▶ [PROBLEM TO SOLVE] Reproduce in full, word for word, the passage below on Wilton Barnhardt's reading.

▶ [PAGE EXTRACT]
Not so long ago I asked the author about what he was reading. Barnhardt's reply:
Karen Joy Fowler, We Are All Completely Beside OurselvesVisit Wilton Barnhardt's website and blog.
Since my own publisher approached Ms. Fowler for a blurb, I admit I felt obligated to read something new of hers (I remembered her first novel, Sarah Canary, as a quiet masterpiece). Her latest is simply one of the best, most moving, important, humane books I’ve read in years. There are not many original family sagas left to tell, but, somehow, Fowler has thought of a new one. (I suspect there are many nonfiction models for accounts of family life where some Skinner-like research experiment has played out, seemingly harmless and engrossing at the time but with later dire consequences, but there is no fiction I have ever heard of with Fowler’s particular subject.) I won’t say much more about it—it is full of surprises which I have no intention of spoiling. The narrator is winning, funny, wry, which doesn’t quite prepare you for the heartbreak and profound sadness ahead.

▶ [DATASET EXTRACT]
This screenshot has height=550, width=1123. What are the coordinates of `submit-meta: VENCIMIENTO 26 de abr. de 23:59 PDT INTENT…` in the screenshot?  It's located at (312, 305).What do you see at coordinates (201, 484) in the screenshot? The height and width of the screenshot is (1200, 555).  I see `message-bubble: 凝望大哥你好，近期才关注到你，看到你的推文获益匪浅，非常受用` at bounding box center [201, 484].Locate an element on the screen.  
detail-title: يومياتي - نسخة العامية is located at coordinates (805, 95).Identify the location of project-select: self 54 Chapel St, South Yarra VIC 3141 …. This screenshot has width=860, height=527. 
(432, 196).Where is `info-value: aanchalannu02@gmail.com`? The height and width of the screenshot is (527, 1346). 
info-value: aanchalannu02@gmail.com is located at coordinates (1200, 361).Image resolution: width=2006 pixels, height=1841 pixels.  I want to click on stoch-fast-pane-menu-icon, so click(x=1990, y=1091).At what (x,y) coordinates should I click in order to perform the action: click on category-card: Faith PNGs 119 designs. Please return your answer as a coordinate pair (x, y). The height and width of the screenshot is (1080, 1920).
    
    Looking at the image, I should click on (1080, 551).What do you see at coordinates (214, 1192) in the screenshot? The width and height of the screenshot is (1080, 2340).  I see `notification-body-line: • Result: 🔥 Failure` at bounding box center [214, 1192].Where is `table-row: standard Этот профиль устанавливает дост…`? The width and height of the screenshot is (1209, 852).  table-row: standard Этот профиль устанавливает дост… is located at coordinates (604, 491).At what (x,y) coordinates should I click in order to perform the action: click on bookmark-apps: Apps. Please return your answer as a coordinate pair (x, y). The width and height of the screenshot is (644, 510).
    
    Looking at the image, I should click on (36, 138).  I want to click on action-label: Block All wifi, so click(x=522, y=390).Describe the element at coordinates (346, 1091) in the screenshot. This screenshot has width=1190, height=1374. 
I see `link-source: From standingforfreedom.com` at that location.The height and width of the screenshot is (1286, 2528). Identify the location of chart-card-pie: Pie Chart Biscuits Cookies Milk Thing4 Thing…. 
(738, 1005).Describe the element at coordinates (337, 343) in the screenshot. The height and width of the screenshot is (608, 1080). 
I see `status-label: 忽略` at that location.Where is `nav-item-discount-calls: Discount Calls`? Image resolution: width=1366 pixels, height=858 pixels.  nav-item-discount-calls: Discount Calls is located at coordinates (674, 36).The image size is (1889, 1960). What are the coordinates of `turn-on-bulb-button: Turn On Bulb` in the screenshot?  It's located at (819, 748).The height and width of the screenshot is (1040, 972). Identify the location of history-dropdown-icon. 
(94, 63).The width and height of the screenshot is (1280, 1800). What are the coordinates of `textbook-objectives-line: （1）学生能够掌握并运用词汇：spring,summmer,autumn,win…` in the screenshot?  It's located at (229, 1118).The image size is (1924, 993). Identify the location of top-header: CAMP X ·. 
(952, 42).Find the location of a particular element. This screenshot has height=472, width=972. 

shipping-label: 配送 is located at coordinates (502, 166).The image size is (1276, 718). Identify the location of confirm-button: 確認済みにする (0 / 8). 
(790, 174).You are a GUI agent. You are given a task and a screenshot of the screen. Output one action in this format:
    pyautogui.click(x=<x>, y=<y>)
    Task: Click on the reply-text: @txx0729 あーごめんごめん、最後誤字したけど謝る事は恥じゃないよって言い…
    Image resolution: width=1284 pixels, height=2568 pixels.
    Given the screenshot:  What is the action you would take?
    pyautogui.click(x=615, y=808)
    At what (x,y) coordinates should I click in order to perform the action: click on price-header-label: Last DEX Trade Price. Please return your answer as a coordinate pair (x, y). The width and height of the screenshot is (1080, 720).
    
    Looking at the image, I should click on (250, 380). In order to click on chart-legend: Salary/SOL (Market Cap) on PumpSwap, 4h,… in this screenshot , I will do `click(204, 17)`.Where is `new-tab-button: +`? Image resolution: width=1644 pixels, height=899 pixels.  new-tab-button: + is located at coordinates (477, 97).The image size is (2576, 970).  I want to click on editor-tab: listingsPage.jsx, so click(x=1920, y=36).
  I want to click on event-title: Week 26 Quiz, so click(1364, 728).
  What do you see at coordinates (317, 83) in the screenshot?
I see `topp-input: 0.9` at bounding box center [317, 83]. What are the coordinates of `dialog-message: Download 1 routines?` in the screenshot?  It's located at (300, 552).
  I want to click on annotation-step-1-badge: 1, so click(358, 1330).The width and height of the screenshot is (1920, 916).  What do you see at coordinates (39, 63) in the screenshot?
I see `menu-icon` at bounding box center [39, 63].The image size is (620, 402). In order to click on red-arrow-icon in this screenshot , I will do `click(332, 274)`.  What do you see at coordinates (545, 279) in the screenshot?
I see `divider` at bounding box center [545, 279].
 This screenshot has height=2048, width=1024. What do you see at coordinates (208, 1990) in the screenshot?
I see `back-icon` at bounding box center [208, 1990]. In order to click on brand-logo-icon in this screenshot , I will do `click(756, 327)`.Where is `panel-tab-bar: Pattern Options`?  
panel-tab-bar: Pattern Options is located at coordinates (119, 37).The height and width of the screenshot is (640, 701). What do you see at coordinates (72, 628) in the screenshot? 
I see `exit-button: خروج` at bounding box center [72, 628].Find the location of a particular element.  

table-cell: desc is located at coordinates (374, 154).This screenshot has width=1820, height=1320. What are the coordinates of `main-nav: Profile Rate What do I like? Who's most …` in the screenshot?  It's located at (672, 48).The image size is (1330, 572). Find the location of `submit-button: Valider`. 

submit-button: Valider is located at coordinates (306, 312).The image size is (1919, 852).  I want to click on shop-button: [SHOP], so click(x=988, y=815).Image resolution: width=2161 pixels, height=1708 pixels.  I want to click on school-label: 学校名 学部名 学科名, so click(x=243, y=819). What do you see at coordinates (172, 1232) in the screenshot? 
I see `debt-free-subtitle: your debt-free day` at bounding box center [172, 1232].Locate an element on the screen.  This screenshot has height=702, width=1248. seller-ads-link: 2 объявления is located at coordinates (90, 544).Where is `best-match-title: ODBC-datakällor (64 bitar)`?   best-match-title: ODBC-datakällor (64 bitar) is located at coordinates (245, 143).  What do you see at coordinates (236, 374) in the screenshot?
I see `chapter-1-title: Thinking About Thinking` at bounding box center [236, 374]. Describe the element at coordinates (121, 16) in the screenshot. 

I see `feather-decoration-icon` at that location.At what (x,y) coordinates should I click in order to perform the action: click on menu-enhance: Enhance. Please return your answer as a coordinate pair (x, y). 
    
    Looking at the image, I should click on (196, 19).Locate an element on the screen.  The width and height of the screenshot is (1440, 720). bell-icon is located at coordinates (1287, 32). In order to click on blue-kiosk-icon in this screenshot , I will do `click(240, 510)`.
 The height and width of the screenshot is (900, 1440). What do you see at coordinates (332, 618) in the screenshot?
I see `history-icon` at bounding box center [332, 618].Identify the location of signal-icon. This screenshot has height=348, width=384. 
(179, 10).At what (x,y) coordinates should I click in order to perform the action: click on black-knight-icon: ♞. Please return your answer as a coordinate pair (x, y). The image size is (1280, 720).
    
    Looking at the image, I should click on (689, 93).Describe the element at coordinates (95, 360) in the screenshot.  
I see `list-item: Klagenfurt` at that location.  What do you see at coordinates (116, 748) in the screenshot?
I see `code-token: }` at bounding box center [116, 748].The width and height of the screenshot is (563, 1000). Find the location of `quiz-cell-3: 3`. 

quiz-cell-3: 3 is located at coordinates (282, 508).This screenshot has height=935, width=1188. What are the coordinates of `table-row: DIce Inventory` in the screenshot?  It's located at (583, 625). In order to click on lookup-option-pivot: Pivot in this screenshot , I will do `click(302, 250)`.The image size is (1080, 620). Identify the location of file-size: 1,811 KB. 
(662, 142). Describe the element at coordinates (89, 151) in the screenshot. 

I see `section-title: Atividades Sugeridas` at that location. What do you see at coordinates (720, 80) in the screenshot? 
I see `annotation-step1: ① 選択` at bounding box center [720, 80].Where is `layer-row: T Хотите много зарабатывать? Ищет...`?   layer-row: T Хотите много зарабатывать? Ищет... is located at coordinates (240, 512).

▶ [SOLUTION TO THIS PROBLEM]
Not so long ago I asked the author about what he was reading. Barnhardt's reply:
Karen Joy Fowler, We Are All Completely Beside OurselvesVisit Wilton Barnhardt's website and blog.
Since my own publisher approached Ms. Fowler for a blurb, I admit I felt obligated to read something new of hers (I remembered her first novel, Sarah Canary, as a quiet masterpiece). Her latest is simply one of the best, most moving, important, humane books I’ve read in years. There are not many original family sagas left to tell, but, somehow, Fowler has thought of a new one. (I suspect there are many nonfiction models for accounts of family life where some Skinner-like research experiment has played out, seemingly harmless and engrossing at the time but with later dire consequences, but there is no fiction I have ever heard of with Fowler’s particular subject.) I won’t say much more about it—it is full of surprises which I have no intention of spoiling. The narrator is winning, funny, wry, which doesn’t quite prepare you for the heartbreak and profound sadness ahead.